- [QUESTIONS ON THE MATERIAL]
a – Answer these questions from the passage on Fathers and Sons:
(i) In what year was the novel published?
(ii) What is the name of the estate where Nikolay receives the two young men?
(iii) What is the name of Madame Odintsova's estate?
b – In the passage on Fathers and Sons, substitute "Kiev" for "Moscow" and write out the text from "Fathers and Sons" to "the 19th century.".
c – Please list every character named in the plot section of the passage on Fathers and Sons.

- [TEXT FOR ANALYSIS]
:::::
Fathers and Sons (; Otcy i deti, ; pre-1918 spelling Отцы и дѣти), literally Fathers and Children, is an 1862 novel by Ivan Turgenev, published in Moscow by Grachev & Co. It is one of the most acclaimed Russian novels of the 19th century.

Plot
Arkady Kirsanov has just graduated from the University of Petersburg. He returns with a friend, Bazarov, to his father's modest estate in an outlying province of Russia. His father, Nikolay, gladly receives the two young men at his estate, called Marino, but Nikolay's brother, Pavel, soon becomes upset by the strange new philosophy called "nihilism" which the young men, especially Bazarov, advocate.

Nikolay, initially delighted to have his son return home, slowly begins to feel uneasy. A certain awkwardness develops in his regard toward his son, as Arkady's radical views, much influenced by Bazarov, make Nikolay’s own beliefs feel dated. Nikolay has always tried to stay as current as possible, by doing things such as visiting his son at school so the two can stay as close as they can, but this in Nikolay's eyes has failed. To complicate this, the father has taken a servant, Fenechka, into his house to live with him and has already had a son by her, named Mitya. Arkady, however, is not troubled by the relationship; on the contrary, he is delighted by the addition of a younger brother.

The two young men stay over at Marino for some weeks, then decide to visit a relative of Arkady's in a neighboring province. There, they observe the local gentry and meet Madame Anna Sergevna Odintsova, an elegant woman of independent means, who cuts a seductively different figure from the pretentious and conventional types of the local provincial society. Both are attracted to her, and she, intrigued by Bazarov's singular manner, invites them to spend a few days at her estate, Nikolskoye. While Bazarov at first feels nothing for Anna, Arkady falls head over heels in love with her.
:::::
Pixel coordinate grounding data

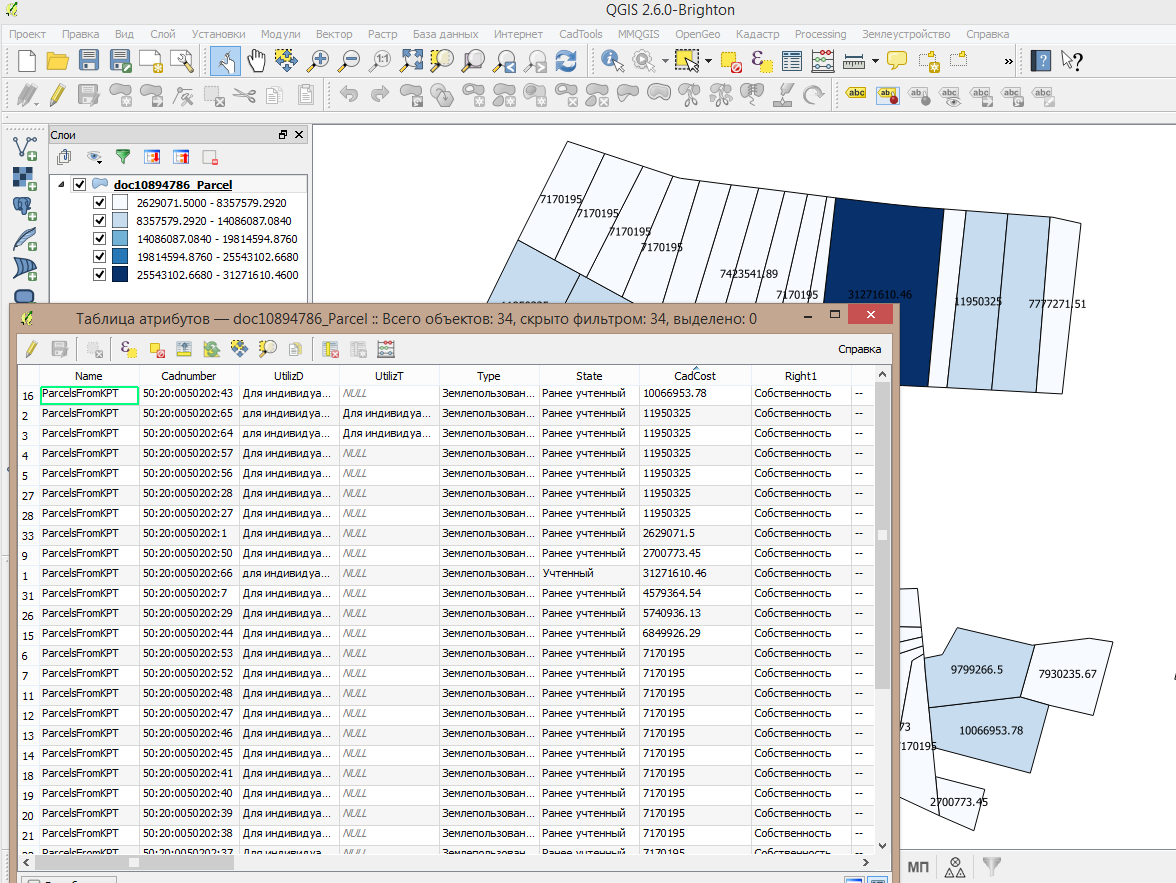
Task: Open the Processing menu
Action: (x=820, y=34)
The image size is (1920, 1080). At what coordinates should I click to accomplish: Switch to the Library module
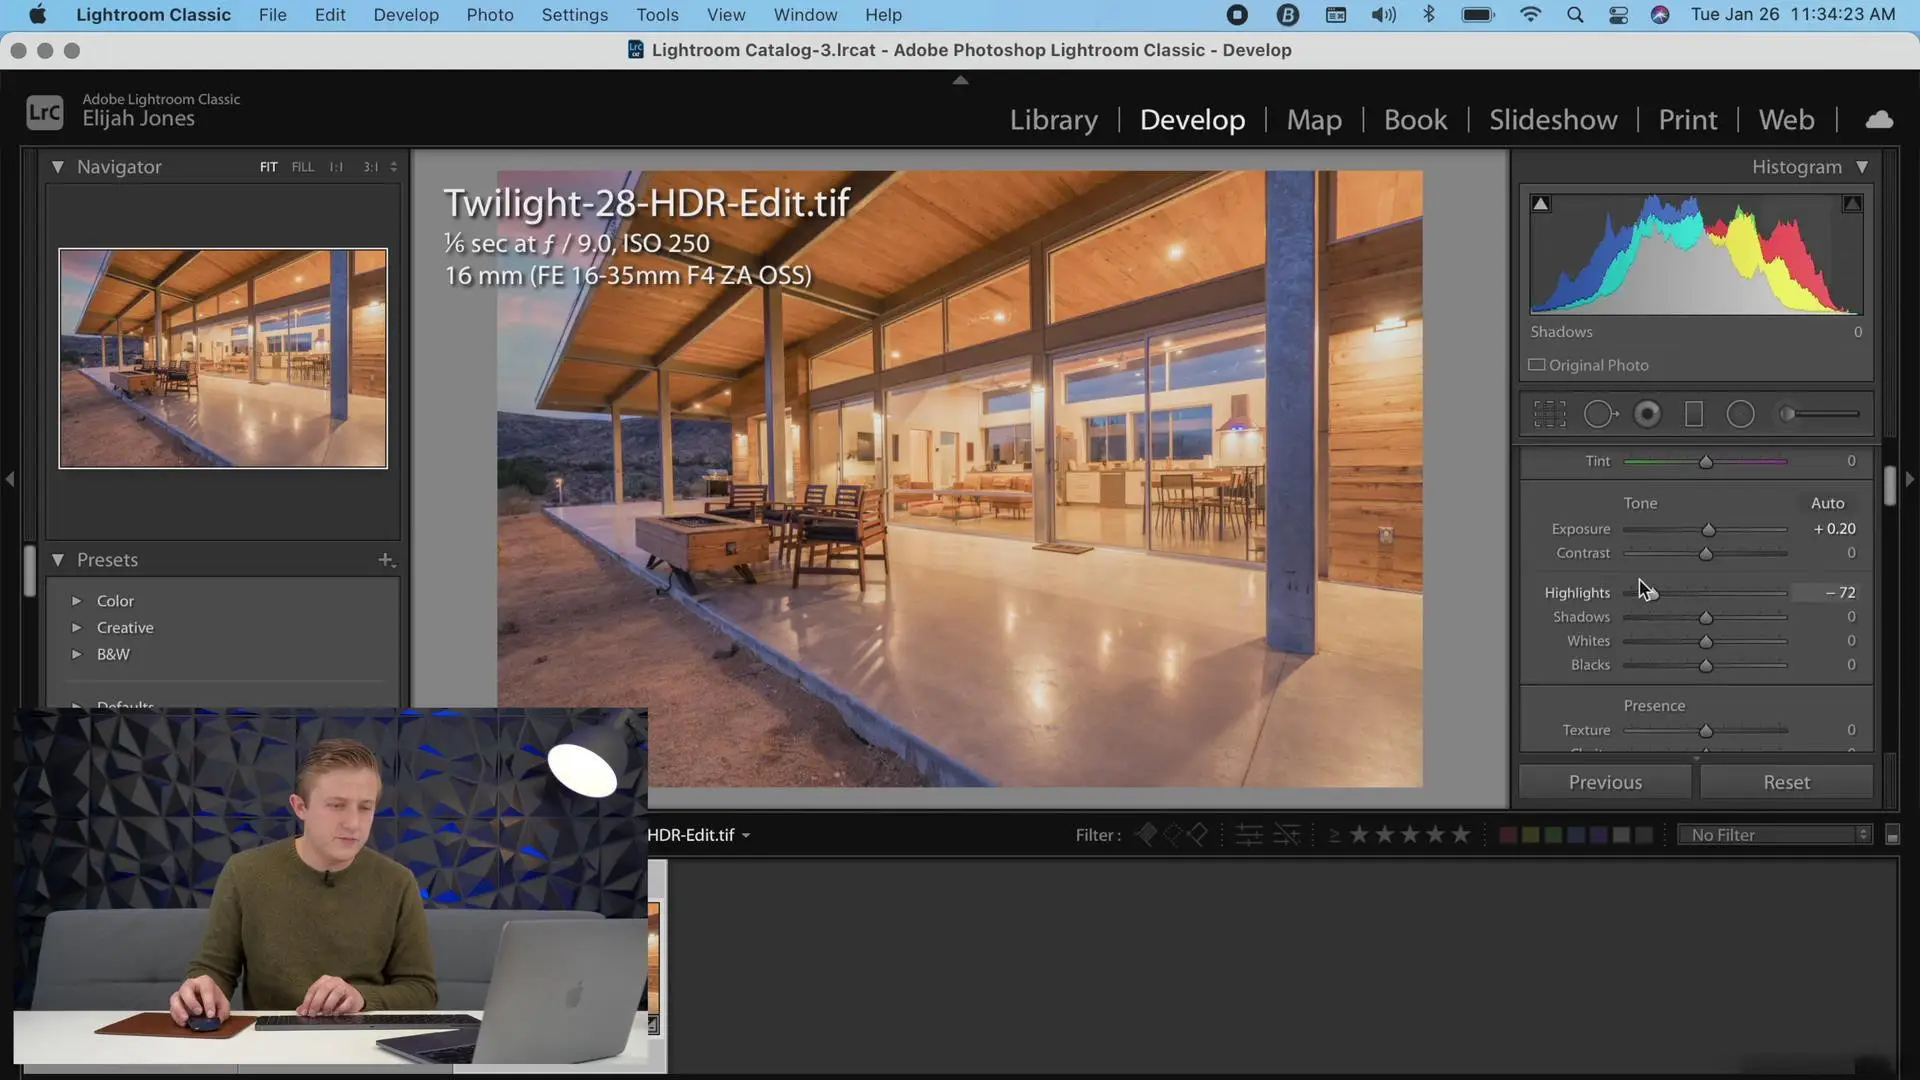point(1053,120)
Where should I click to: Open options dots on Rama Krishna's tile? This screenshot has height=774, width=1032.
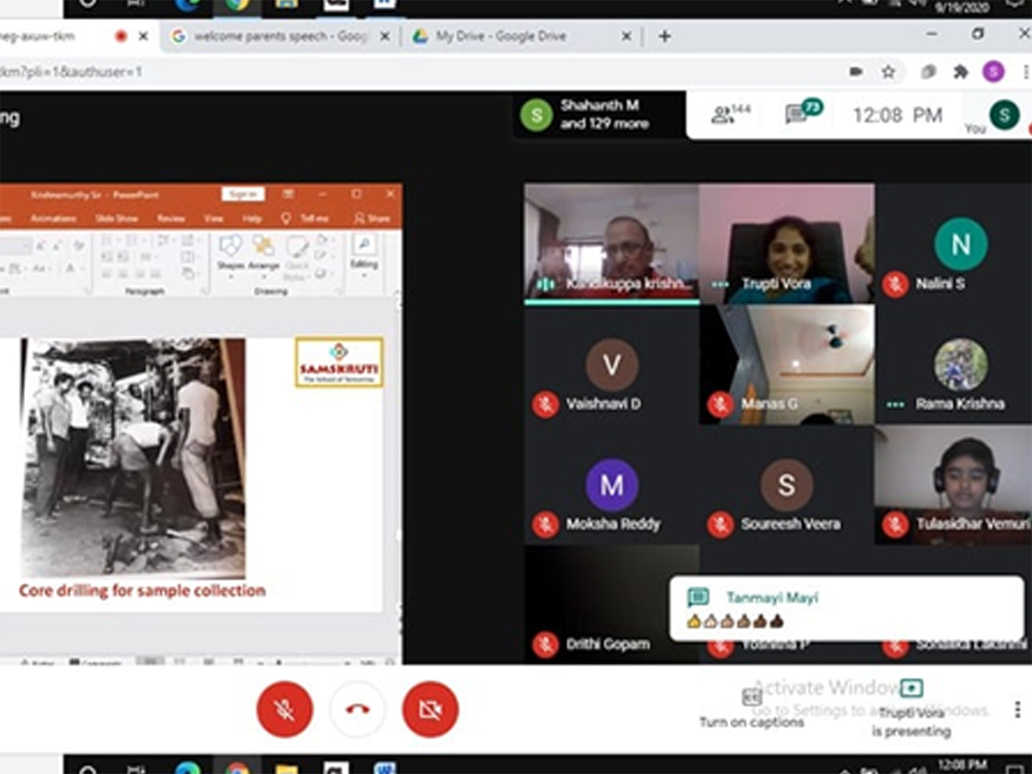(895, 404)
:::::
- [PER-TASK OUTPUTS]
a –
(i) 1862
(ii) Marino
(iii) Nikolskoye

b –
Fathers and Sons (; Otcy i deti, ; pre-1918 spelling Отцы и дѣти), literally Fathers and Children, is an 1862 novel by Ivan Turgenev, published in Kiev by Grachev & Co. It is one of the most acclaimed Russian novels of the 19th century.

c – Arkady Kirsanov, Bazarov, Nikolay, Pavel, Fenechka, Mitya, Anna Sergevna Odintsova